AIM OF THE EXERCISE:
Every line below that contains "dropdown" is to be copied.

MATERIAL FOR THE TASK:
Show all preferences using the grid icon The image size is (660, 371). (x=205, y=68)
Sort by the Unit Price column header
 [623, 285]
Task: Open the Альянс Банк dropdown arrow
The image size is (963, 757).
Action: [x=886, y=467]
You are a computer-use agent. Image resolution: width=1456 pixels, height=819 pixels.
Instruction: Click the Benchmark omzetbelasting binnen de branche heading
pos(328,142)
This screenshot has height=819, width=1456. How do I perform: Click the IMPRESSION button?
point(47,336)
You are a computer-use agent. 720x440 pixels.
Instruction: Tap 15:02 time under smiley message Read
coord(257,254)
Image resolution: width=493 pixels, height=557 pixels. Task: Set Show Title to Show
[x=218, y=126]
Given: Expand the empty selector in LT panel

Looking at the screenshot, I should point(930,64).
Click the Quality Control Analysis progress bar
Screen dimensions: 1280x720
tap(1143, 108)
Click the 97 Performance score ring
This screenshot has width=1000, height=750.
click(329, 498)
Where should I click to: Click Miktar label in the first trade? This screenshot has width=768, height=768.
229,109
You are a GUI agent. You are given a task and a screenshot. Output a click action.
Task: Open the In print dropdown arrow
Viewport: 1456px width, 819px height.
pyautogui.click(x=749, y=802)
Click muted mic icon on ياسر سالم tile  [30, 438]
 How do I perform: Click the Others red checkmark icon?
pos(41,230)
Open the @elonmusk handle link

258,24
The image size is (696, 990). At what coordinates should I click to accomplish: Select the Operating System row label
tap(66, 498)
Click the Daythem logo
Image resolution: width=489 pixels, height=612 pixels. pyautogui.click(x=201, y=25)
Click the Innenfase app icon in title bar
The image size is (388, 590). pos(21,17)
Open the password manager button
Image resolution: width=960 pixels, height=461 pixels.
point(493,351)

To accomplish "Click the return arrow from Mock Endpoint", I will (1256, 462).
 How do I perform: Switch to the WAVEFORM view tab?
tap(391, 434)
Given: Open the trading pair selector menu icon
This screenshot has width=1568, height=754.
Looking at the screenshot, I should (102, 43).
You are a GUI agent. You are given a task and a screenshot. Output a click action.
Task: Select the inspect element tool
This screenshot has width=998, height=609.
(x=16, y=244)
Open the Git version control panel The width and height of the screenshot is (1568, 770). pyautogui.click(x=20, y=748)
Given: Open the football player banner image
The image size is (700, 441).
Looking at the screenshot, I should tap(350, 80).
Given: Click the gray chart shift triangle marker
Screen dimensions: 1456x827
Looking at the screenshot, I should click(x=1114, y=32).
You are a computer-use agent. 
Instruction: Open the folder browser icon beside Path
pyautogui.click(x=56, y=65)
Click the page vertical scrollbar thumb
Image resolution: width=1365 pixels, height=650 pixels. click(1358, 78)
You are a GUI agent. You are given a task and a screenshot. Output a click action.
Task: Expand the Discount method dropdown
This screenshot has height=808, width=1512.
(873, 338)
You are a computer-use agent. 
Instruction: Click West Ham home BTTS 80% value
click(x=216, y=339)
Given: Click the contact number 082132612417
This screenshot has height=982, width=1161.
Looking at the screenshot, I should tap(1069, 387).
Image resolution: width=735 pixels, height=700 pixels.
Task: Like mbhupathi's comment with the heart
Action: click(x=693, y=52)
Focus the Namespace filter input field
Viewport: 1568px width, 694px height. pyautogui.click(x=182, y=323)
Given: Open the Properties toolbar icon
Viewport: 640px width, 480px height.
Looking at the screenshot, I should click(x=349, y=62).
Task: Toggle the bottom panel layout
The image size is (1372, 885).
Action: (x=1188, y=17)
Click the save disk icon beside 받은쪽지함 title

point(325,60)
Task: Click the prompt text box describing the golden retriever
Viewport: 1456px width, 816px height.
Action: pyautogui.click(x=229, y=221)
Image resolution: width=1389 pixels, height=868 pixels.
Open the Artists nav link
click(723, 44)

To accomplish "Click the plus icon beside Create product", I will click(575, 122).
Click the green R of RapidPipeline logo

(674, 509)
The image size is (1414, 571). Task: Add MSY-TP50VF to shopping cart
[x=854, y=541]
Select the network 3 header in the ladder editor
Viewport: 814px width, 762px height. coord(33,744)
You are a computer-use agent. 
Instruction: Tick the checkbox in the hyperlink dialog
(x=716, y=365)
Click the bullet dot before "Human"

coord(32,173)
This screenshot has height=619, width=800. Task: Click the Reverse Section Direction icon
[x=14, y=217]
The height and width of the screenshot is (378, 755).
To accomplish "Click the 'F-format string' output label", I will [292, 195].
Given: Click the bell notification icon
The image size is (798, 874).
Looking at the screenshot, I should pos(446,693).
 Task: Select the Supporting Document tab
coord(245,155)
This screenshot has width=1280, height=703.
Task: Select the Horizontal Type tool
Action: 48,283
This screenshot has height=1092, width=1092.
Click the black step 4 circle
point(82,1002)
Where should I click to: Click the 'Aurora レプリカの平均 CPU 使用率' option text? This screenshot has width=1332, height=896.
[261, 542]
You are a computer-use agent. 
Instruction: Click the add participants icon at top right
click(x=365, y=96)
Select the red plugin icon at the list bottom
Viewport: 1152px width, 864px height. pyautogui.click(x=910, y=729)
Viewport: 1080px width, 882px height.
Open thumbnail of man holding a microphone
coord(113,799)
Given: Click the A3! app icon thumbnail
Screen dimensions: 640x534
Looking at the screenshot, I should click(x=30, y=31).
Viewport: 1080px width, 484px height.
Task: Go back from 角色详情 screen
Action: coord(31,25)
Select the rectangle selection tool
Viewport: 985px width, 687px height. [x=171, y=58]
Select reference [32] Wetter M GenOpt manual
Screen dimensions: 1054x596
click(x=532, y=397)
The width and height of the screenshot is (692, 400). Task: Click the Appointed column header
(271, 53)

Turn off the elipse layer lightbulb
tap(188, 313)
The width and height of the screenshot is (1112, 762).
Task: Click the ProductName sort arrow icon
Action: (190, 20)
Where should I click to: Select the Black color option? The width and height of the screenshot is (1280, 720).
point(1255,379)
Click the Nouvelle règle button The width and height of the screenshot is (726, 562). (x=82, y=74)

EXERCISE ANSWER:
Task: Open the Альянс Банк dropdown arrow
Task: Open the In print dropdown arrow
Task: Expand the Discount method dropdown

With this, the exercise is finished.